TEXTO FORNECIDO:
***
Também escapa da comparação entre os governos FHC
-no qual ocupou as pastas do
Planejamento e da Saúde- e
Lula. "Quem vai julgar o governo do Fernando Henrique é a
história. Quem vai julgar o governo Lula é a história." Serra
conversou com a Folha por
mais de uma hora na quinta à
noite, no Palácio dos Bandeirantes, depois de solenidade
em homenagem ao presidente
do Chile, Sebastián Piñera.
FOLHA - O sr. disputará a Presidência pela segunda vez. Em que mudou de 2002 para 2010?
JOSÉ SERRA - De lá para cá, eu
aprendi mais. Foi uma derrota
na campanha presidencial de
2002, mas uma derrota sem sabor amargo, o que foi bom. Mas
foi algo que marcou minha vida. Depois de um ano refletindo, em que fiquei fora, houve a
Prefeitura de São Paulo, e depois o governo do Estado,
aprendi muito mais. Não é que
não me sentisse preparado em
2002, é que hoje me sinto mais.
FOLHA - Mudou algo nas suas relações políticas?
SERRA - Minha relação era boa,
como é hoje. Na Constituinte,
fui o parlamentar que aprovou
a maior proporção de emendas.
Não era só por ter boas ideias.
Mas porque sabia articular, negociar. No Ministério da Saúde,
consegui aprovar seis projetos
de lei e uma emenda, até com
apoio da oposição. Aprendi a
conviver e negociar desde o
movimento estudantil, não
transigindo exageradamente.
FOLHA - Como assim?
SERRA - Tem-se que lidar com
diversidade de interesses. Então tem que procurar somar,
sem trair o que você é. Na política, você sempre anda num fio
de navalha. De um lado, tem a
traição, a negação dos princípios, o oportunismo. Do outro
lado, você tem a intransigência.
Você tem que procurar o equilíbrio que componha seus princípios com a busca de apoio.
FOLHA - Da esquerda à direita, onde o sr. se posicionaria no início da
sua trajetória política e hoje?
SERRA - Acho que essa divisão
entre direita e esquerda é cada
vez menos prática e significativa. Na época de estudante, estava bem à esquerda. Mas, dentro
da Ação Popular, eu era do centro. No MDB, PMDB, era da esquerda. Quando o PSDB começou, eu era do centro à direita.
Depois, fiquei à esquerda do
PSDB, sem ter mudado muito.
A visão que tenho hoje não é diferente da que tinha na Constituinte a respeito do Brasil. Tenho as ideias mais ou menos
parecidas, mas cada circunstância é diferente no tempo.
FOLHA - O sr. era presidente da
UNE em 1964, quando houve o golpe militar, e foi exilado, mas não
participou de luta armada. Por quê?
***
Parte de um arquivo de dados
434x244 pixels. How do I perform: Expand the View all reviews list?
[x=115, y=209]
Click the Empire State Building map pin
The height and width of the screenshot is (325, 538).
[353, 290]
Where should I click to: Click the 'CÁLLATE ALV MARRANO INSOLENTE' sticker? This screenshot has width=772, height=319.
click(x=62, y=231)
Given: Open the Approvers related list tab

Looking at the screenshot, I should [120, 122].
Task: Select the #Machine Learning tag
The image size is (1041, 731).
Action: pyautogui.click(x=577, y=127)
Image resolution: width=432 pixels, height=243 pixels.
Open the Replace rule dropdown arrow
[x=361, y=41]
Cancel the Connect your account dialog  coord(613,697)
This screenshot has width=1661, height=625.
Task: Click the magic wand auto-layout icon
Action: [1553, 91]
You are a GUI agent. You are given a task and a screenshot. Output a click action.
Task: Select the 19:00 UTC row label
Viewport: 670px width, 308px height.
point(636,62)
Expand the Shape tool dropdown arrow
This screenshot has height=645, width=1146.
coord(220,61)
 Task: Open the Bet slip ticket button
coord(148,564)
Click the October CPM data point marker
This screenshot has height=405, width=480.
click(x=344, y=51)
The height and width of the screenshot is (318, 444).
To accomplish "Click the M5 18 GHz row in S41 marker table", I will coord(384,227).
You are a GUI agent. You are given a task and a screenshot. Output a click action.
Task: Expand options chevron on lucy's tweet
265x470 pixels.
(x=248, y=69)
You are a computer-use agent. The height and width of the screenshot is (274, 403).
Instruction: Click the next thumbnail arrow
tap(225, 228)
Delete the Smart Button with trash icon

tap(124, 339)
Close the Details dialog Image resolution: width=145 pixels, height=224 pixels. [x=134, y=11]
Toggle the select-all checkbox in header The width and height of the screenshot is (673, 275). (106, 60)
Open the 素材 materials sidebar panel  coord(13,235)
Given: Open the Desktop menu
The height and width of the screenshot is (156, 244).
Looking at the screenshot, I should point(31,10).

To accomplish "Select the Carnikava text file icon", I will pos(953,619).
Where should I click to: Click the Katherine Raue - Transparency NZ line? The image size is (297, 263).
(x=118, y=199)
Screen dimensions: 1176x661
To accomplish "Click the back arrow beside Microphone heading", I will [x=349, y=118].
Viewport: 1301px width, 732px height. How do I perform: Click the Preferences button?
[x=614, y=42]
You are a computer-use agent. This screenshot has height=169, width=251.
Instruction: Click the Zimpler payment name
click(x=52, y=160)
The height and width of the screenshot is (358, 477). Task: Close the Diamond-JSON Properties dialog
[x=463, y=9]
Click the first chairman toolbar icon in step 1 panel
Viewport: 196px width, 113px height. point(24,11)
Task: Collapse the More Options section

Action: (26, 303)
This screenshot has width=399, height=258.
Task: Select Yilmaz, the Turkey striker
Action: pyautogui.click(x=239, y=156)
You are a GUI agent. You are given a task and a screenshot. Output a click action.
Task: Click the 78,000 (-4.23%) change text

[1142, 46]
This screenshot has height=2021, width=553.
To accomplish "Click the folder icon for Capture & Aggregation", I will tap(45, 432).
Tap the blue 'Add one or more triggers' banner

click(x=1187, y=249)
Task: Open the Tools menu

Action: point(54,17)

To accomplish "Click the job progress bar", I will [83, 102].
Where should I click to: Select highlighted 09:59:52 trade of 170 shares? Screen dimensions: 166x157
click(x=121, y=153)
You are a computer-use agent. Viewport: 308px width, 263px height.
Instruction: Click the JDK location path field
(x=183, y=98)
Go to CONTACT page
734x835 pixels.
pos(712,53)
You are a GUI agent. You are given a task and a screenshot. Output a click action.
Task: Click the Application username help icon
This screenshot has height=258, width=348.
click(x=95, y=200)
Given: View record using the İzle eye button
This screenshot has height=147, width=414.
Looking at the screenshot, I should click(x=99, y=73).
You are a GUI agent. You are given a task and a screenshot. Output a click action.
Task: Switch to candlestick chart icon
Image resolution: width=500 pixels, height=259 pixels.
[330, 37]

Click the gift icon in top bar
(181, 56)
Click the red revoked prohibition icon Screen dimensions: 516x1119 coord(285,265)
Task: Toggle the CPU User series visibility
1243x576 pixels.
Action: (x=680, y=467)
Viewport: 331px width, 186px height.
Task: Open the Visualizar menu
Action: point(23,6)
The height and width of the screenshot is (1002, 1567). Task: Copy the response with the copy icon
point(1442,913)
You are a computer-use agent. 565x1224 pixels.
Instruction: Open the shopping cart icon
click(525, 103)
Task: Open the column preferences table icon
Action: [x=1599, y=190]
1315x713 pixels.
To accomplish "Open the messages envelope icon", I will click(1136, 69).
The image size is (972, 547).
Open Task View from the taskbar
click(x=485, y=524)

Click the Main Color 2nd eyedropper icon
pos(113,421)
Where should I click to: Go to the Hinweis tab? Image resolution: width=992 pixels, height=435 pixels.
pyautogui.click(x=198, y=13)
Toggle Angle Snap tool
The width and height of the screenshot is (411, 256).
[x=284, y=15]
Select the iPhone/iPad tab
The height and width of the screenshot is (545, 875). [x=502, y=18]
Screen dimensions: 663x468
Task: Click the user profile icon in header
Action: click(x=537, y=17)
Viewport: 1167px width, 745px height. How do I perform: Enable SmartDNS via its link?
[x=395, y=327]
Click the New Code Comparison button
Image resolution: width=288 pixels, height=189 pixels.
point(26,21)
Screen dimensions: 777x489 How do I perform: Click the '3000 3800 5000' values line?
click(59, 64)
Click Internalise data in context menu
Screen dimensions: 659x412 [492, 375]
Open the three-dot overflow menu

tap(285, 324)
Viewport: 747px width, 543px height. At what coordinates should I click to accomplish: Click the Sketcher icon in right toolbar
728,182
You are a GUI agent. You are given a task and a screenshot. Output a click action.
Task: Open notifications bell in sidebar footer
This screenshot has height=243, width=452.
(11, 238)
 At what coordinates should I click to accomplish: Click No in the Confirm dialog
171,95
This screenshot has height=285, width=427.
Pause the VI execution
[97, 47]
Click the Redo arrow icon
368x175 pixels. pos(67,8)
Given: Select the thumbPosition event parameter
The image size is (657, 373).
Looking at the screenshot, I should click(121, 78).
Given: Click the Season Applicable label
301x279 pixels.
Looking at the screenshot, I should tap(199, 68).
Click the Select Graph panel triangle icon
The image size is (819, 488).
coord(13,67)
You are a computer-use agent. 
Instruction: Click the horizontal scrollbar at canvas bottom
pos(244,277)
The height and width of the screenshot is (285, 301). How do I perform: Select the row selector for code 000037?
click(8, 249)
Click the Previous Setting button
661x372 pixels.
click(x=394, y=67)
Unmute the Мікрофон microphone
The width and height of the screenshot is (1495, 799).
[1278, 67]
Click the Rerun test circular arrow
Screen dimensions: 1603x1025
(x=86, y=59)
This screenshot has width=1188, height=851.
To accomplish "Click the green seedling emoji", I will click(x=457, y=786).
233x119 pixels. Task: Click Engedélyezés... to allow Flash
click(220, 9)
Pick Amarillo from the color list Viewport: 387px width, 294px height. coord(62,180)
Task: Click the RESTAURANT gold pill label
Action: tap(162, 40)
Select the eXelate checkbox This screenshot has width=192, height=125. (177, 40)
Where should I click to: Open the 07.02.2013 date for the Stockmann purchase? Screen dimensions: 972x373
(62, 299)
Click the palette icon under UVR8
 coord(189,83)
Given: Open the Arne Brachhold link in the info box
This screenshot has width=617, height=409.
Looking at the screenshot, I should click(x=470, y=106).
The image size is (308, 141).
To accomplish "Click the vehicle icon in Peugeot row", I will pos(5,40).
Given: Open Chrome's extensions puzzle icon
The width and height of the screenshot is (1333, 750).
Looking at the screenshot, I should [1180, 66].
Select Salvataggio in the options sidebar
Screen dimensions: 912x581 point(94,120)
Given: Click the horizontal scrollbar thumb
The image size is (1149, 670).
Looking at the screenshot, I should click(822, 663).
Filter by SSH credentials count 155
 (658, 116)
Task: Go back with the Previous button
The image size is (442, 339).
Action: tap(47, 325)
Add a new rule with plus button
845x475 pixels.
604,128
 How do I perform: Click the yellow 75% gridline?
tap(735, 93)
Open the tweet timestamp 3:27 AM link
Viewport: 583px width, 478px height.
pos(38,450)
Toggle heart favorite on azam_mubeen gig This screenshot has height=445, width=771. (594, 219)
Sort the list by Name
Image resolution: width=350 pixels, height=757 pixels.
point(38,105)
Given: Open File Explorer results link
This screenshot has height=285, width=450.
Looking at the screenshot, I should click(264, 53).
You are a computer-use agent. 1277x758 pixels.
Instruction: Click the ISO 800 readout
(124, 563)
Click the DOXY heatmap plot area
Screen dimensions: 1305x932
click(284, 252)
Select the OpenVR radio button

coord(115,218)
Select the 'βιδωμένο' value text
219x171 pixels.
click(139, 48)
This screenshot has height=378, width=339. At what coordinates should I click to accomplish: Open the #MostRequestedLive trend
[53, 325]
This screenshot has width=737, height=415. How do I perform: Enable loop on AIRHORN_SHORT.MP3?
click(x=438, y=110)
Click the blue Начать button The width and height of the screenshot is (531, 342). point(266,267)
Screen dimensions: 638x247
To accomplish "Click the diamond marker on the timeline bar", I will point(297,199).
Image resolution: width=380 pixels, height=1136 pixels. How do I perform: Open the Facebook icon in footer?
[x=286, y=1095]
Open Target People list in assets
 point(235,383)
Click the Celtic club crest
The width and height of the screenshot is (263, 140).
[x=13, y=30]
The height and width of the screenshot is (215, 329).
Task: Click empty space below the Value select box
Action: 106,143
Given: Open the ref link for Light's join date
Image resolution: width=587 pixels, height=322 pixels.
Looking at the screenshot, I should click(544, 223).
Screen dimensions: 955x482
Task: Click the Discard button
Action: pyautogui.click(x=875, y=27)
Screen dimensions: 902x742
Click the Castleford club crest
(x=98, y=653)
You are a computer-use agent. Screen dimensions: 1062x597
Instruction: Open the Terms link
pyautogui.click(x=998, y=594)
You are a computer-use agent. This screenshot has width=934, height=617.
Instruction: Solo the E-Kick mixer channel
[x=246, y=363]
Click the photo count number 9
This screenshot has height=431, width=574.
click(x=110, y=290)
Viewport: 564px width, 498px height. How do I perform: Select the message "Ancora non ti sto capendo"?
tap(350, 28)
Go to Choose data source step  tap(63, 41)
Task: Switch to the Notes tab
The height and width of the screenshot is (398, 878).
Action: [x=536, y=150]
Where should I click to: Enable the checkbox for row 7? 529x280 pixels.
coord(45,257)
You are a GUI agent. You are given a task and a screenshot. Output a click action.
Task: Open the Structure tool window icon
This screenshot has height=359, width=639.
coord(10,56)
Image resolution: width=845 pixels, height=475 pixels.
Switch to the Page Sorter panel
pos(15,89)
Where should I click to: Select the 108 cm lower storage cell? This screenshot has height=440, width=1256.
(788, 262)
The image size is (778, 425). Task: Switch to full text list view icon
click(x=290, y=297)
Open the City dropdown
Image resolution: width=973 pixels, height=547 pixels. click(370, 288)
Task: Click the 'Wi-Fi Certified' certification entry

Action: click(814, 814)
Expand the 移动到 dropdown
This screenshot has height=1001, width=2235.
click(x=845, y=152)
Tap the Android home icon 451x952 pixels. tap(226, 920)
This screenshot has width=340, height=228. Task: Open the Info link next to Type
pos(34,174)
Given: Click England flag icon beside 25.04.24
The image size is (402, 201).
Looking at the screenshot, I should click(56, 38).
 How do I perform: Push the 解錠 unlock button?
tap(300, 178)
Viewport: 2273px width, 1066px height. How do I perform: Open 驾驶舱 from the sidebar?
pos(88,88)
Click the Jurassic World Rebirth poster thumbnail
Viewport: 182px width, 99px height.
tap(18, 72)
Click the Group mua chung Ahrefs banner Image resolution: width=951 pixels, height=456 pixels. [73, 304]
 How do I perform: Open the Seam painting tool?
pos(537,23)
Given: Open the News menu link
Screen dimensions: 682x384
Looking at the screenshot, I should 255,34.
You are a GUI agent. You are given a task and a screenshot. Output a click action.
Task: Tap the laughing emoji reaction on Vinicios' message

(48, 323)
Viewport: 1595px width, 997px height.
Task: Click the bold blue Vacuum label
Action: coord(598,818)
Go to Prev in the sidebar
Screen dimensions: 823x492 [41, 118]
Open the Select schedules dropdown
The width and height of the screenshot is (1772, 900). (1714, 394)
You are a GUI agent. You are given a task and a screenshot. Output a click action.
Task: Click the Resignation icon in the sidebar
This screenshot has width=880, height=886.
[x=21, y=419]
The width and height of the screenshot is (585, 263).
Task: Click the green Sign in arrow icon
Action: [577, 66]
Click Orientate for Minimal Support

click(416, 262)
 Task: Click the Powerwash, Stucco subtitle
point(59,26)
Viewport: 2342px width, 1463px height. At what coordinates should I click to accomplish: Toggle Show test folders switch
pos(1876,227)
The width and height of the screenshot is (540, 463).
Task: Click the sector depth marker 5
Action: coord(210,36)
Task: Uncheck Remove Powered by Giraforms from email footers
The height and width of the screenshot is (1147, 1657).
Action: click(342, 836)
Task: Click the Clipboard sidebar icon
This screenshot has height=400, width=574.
***
DESCRIÇÃO DO EXERCÍCIO: Segundo o texto fornecido, quantos projetos de lei Serra afirma ter conseguido aprovar no Ministério da Saúde?

RESPOSTA ESCRITA: Seis projetos de lei, além de uma emenda.